* start Excerpt *

# Abductor delay



## Mcknib (Sep 3, 2020)

Slight challenge this one, it's one of the dead astronaut fx abductor pcb's with no silkscreen so had to concentrate and couldn't let a good deal pass me by!

Nighmare trying to squeeze it into a 1590BB I had to chop bits off the DC jack etc doesn't look great inside but I just wanted it in after messing with 9 pots countless times

Partially etched enclosure only the mix level labelling is etched on the front I just couldn't get the binary numbers to look ok so just eventually left the toner transfer and clearcoated it

Rear is supposed to look like a sticker this part etched easily

The copper strip on the front isn't some design idea I messed up the last two 3mm LED drill holes managed to drill all the pot holes inline and made a mess of the easiest one's, knobs are what I had I'll likely change them for black eventually

Great sounding delay x 4 very easy to get ambient delay tones

The switching comes with tails whether you want it or not so added a master bypass footswitch


----------



## lcipher3 (Sep 3, 2020)

looks really cool - im a sucker for ambient delay
where did you get the pcb - his site?

what type of pots and how do they mount?  9mm?

how do you like it compared to other delays?


----------



## Mcknib (Sep 3, 2020)

Thanks, yes deadastronautfx






						Deadastronautfx
					

Pcb guitar effects pedal projects




					deadastronaut.wixsite.com
				




Probably one of the best ambient one's I've tried really easy to dial in 

They're actually 16mm pots with plastic covers removed the long/short switch is board mounted for securing it in you could go with 9mm I think but the time pot is 2MB so a bitch to find


----------



## lcipher3 (Sep 4, 2020)

Mcknib said:


> Thanks, yes deadastronautfx
> 
> 
> 
> ...



Thanks - I'm going to have to get one of those.   Do you have any other of his pedals you'd recommend?


----------



## Mcknib (Sep 4, 2020)

The only other one I've built is the tremshifter optical tremolo with filter that gets some interesting sounds

I've got a dreamtime delay pcb but building that's way down the list

He demos most of his designs on his site and you'll find most on his you tube channel









						DEADASTRONAUTFX
					

Hi welcome to my world of guitar related stuff...here i am demonstrating my various handbuilt pedals....they are all true bypass.and i build them to order. i...




					www.youtube.com
				




He also does an etching tutorial which is pretty good

He makes all of his projects public over on DIYSB and if you email he's pretty quick at answering

So all round a good guy


----------



## lcipher3 (Sep 4, 2020)

yeah I'm really liking the sounds he gets.  The Chasm Reverb is interesting me with the oscillator


----------



## Nostradoomus (Sep 5, 2020)

Always wanted one of his boards...I just got the boards for a Sagan delay so I think I’ll be covered there


----------

* end Excerpt *
* start Extracted information *

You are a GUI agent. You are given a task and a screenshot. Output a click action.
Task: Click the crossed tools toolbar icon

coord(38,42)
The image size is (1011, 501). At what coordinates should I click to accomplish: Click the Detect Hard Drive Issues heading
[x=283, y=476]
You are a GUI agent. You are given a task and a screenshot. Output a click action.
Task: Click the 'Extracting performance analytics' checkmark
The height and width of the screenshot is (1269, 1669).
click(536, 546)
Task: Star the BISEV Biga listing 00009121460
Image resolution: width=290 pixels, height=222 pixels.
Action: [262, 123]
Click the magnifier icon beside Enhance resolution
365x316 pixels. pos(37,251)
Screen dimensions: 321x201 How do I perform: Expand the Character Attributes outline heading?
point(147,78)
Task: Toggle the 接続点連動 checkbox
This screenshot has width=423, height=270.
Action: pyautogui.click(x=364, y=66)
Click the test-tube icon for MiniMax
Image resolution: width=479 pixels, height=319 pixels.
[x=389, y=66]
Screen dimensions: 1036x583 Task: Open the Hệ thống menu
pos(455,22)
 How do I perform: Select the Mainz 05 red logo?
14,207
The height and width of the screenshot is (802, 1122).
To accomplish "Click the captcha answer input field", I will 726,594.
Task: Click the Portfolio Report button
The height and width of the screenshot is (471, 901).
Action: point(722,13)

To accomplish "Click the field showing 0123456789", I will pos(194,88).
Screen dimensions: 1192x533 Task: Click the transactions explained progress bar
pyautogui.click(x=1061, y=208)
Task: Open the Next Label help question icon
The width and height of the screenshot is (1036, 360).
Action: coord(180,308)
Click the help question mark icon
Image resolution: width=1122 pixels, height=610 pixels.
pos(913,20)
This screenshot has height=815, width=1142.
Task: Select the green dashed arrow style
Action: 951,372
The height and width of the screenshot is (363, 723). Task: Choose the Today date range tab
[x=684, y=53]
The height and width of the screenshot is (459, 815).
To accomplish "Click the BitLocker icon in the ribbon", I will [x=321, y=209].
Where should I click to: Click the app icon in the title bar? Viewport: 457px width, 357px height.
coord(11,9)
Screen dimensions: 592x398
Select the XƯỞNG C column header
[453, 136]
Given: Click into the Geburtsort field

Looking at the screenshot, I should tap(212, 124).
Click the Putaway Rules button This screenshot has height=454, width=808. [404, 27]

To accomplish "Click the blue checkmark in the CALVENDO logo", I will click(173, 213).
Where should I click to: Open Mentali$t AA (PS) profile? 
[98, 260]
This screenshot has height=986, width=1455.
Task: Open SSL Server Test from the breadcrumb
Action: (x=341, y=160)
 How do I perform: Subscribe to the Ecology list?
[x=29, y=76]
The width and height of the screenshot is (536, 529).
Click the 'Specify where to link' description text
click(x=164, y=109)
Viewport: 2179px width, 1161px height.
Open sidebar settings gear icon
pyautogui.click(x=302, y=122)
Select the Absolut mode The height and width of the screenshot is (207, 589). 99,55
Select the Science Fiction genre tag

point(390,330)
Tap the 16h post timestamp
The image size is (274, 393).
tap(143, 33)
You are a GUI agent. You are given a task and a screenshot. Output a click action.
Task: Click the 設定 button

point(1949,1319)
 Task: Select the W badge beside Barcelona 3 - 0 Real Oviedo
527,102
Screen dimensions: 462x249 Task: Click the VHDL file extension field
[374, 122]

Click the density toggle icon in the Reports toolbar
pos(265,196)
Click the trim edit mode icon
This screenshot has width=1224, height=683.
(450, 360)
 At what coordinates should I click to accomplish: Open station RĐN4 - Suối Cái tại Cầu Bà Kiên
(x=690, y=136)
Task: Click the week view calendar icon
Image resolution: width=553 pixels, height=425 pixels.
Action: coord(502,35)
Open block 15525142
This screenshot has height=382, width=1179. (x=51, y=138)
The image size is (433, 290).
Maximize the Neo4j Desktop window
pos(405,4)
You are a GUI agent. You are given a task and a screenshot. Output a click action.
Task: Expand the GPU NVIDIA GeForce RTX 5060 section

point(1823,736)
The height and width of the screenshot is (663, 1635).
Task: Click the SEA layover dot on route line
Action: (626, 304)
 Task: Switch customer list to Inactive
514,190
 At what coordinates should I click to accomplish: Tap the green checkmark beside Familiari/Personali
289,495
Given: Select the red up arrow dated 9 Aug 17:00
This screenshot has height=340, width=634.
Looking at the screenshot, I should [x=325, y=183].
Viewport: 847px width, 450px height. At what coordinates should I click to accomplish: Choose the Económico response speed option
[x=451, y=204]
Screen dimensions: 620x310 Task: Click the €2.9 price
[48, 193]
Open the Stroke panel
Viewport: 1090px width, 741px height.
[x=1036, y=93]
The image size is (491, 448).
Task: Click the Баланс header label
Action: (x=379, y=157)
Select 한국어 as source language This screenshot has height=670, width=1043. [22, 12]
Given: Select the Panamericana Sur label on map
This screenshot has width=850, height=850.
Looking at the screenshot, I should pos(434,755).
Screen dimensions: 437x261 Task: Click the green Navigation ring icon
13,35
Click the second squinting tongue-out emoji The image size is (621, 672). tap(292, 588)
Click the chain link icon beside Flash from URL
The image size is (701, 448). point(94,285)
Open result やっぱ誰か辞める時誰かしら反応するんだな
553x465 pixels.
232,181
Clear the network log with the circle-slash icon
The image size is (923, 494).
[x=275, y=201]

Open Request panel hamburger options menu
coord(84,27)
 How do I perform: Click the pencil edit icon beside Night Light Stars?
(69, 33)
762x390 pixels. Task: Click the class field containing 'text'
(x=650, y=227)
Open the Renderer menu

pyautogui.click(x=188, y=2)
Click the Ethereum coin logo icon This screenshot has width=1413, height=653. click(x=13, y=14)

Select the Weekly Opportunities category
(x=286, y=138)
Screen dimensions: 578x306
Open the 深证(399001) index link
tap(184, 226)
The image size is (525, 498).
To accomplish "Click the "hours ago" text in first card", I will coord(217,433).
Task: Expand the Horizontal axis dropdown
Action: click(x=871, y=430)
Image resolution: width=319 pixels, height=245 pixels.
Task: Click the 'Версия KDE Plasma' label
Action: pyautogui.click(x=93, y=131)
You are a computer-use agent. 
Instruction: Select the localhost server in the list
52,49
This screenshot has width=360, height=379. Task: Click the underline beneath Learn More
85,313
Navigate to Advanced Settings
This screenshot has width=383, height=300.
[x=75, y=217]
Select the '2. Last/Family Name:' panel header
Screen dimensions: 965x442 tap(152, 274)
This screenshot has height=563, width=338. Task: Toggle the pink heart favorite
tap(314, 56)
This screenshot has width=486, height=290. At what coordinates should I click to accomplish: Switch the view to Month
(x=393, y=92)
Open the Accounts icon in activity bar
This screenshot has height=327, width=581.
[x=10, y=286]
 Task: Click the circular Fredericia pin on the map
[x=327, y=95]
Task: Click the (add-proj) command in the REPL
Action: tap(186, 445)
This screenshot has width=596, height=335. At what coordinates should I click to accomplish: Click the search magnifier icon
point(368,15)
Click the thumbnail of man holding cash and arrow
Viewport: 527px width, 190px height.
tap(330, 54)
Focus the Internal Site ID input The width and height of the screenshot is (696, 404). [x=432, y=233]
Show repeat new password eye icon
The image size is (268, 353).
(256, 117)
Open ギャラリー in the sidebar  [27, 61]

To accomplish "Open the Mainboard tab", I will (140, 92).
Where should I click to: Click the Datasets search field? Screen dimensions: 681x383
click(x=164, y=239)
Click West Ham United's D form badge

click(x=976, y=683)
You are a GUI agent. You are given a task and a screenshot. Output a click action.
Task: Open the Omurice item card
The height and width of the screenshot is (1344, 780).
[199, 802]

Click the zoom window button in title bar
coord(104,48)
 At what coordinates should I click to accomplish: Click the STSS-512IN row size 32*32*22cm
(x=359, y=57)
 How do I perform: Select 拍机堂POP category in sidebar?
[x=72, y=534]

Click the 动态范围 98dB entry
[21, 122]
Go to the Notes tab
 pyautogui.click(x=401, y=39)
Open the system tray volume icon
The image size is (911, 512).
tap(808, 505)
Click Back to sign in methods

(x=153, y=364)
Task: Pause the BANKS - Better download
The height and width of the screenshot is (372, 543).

* end Extracted information *

| Requests |
• 1. In the Abductor delay thread, why did the builder add a master bypass footswitch? Answer in one to three sentences.
• 2. From the Abductor delay thread, repeat the passage starting with "Slight challenge this" and going on through "pass me by!".

| Answers in order |
• 1. The pedal's switching always keeps the delay tails, whether the player wants them or not. The builder added a master bypass footswitch for that reason.

• 2.
Slight challenge this one, it's one of the dead astronaut fx abductor pcb's with no silkscreen so had to concentrate and couldn't let a good deal pass me by!